Provided text:
▼

With the release of the Sitecore 10 platform a couple of years ago, Sitecore started to support running applications in containers and provided guidance on how to deploy a containerized Sitecore application to a Kubernetes cluster. Since then, Kubernetes specification files are now included in each new Sitecore release and a full example of the deployment process has been shared in the newly launched Sitecore MVP site GitHub repository.
The containerized approach is meant to compete with the established Sitecore PaaS approach, that instead consists in running the Sitecore platform in Microsoft Azure cloud platform using PaaS resources (like for example app services and app service plans). The path to adopt Sitecore containerized applications in production is still in its early phase, but it is gradually growing and progressing.
An area that could speed up the adoption and help with building confidence in running Sitecore on Kubernetes in production is monitoring. For Sitecore PaaS, monitoring has always been an integrated part of the delivered solution, thanks to the Sitecore Application Level Monitoring module (distributed as ARM templates on the Sitecore Azure Quickstart Templates repository) and the embedded instrumentation for Application Insights for all Sitecore role instances. With the introduction of containers, monitoring assets have been removed (or disabled) from the Sitecore application and there is no direct documentation support on how to procure and configure monitoring tools in Kubernetes. This choice has made the Sitecore containerized application agnostic of a particular hosting platform (AKS, EKS, GKE, …), but at the same time has removed a must-have feature for managing a complex application in production.
Why is Monitoring Important?
In Site Reliability Engineering, monitoring is the bottom layer of the service reliability hierarchy pyramid, because without monitoring you don’t have any visibility on the behavior of your system and no way to know if it is working as expected or not.
A monitoring solution can help to detect and investigate outages, service degradations or bugs when they occur, but it can also provide indicators that can help to predict possible future issues.
Monitoring can also help to measure the current state of the system to ensure that it has adequate resources to run. It can help to identify long-term website traffic trends that can be used for capacity planning, to ensure that the system is sized adequately to process the future expected load.
A monitoring solution can also help to expose unexpected side effects introduced with the deployment of code changes or new entire functionalities on a website.
Monitoring can be split in two main sub-topics: instrumentation and collection of telemetry data (metrics, logs and traces), and computation (aggregation and reporting) and alerting on the collected data.
A New Series
If you search for Sitecore containers monitoring in the Sitecore documentation portal, you will find today only one Knowledge Base article about this topic for containers: Sitecore Managed Cloud Containers Monitoring. The article provides a graphical overview of the monitoring infrastructure model and a high level description of dashboards and alerts. While the article is useful to understand what blocks you might need to implement a monitoring solution for a containerized Sitecore application, it doesn’t provide instructions on how to do it.

▲

Exercise data:
▼

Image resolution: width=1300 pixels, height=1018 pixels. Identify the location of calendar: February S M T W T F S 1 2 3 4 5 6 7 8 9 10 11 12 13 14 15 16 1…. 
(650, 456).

▲

Using the information:
1) Name each kind of telemetry data that the text on monitoring Sitecore in Kubernetes lists.
2) Take the text on monitoring Sitecore in Kubernetes further, starting right after its last sentence.
The listing is separate from the text on monitoring Sitecore in Kubernetes.

Answers for the tasks:
1) Metrics, logs and traces.

2)
For this reason, I decided to start a new series of blog posts about monitoring a containerized Sitecore application in Azure Kubernetes Service (AKS), where I will document and share my effort to implement a monitoring solution. This series will describe aspects of the instrumentation and tooling configuration, with the goal to collect all three main telemetry data types: metrics, logs, and traces.
While concepts discussed in this series will be mainly explored using Sitecore 10.2 and Azure Kubernetes Service (AKS), some of them will be agnostic of the particular hosting platform or the particular orchestration service used.
Default Monitoring Instrumentation
I will start this journey describing the monitoring instrumentation that is already available out of the box when performing a standard procurement of a Sitecore containerized application, applying the Kubernetes specifications for Sitecore XP 10.2 in Azure Kubernetes Service.
Metrics are simply measurements taken inside a system, representing the state of that system in a measurable way. These are almost always numeric and tend to take the form of counters, distributions, and gauges.Google Cloud – DevOps measurement: Monitoring and observability
Azure offers the native ability to monitor the performance of container workloads in an AKS cluster when the Container Insights feature is enabled, collecting memory and processor metrics from controllers, nodes, and containers that are available in Kubernetes through the Metrics API. Container Insights supports clusters with nodes running Linux or Windows operating system.
Container Insights can be enabled when a new AKS cluster is created, for example adding the
--enable-addons monitoring option to the
az aks create Azure CLI command (see also Azure documentation to create a new cluster here). It can also be enabled on an existing AKS cluster, using the
az aks enable-addons -a monitoring command in the Azure CLI (see also Azure documentation here for different deployment options with existing clusters).
When the Container Insights feature is enabled on an AKS cluster, the following additional resources are created in a separate resource group: a Log Analytics workspace resource, this is the basic management unit for Azure Monitor logs, containing its own data repository and where the collected telemetry data is stored; and a Container Insights solution resource. A
omsagent-rs replica set and two deamon sets (
omsagent-win, one for Linux nodes and one for Windows nodes) are deployed to the AKS cluster. The
omsagent-rs-config config map, that defines the instrumentation sources and the collection execution interval (the default is every 60 seconds), is also added to the AKS cluster configurations.
Container Insights monitoring data can be accessed directly from the AKS cluster resource browsing the options available under the Monitoring section on the left navigation in the portal.
A big limitation with the default monitoring instrumentation is that metrics from Windows nodes pools are not available. The reason of this limitation is because, as of today, Windows containers don’t have the required privileged permissions to access information from their host machine. For this reason, performance metrics for Windows nodes, like CPU usage or memory working sets, are computed (and not directly collected) based on the node capacity or the pods allocation, and host disk storage metrics are not available at all.
An event log is an immutable, timestamped record of discrete events that happened over time. Event logs in general come in three forms but are fundamentally the same: a timestamp and a payload of some context. The three forms are plaintext, structured and binary.O’Reilly – Distributed Systems Observability by Cindy Sridharan
In addition to metrics collection, Container Insights offers also the ability to collect container logs, in particular stdout output and stderr output of containers, that are respectively the output of commands executed inside a container and the output error messages. Collected logs can be queried in the Log Analytics resource of the AKS cluster using the Azure Kusto query language (if you have already worked with Sitecore Azure PaaS solutions, if you are already familiar with this language!).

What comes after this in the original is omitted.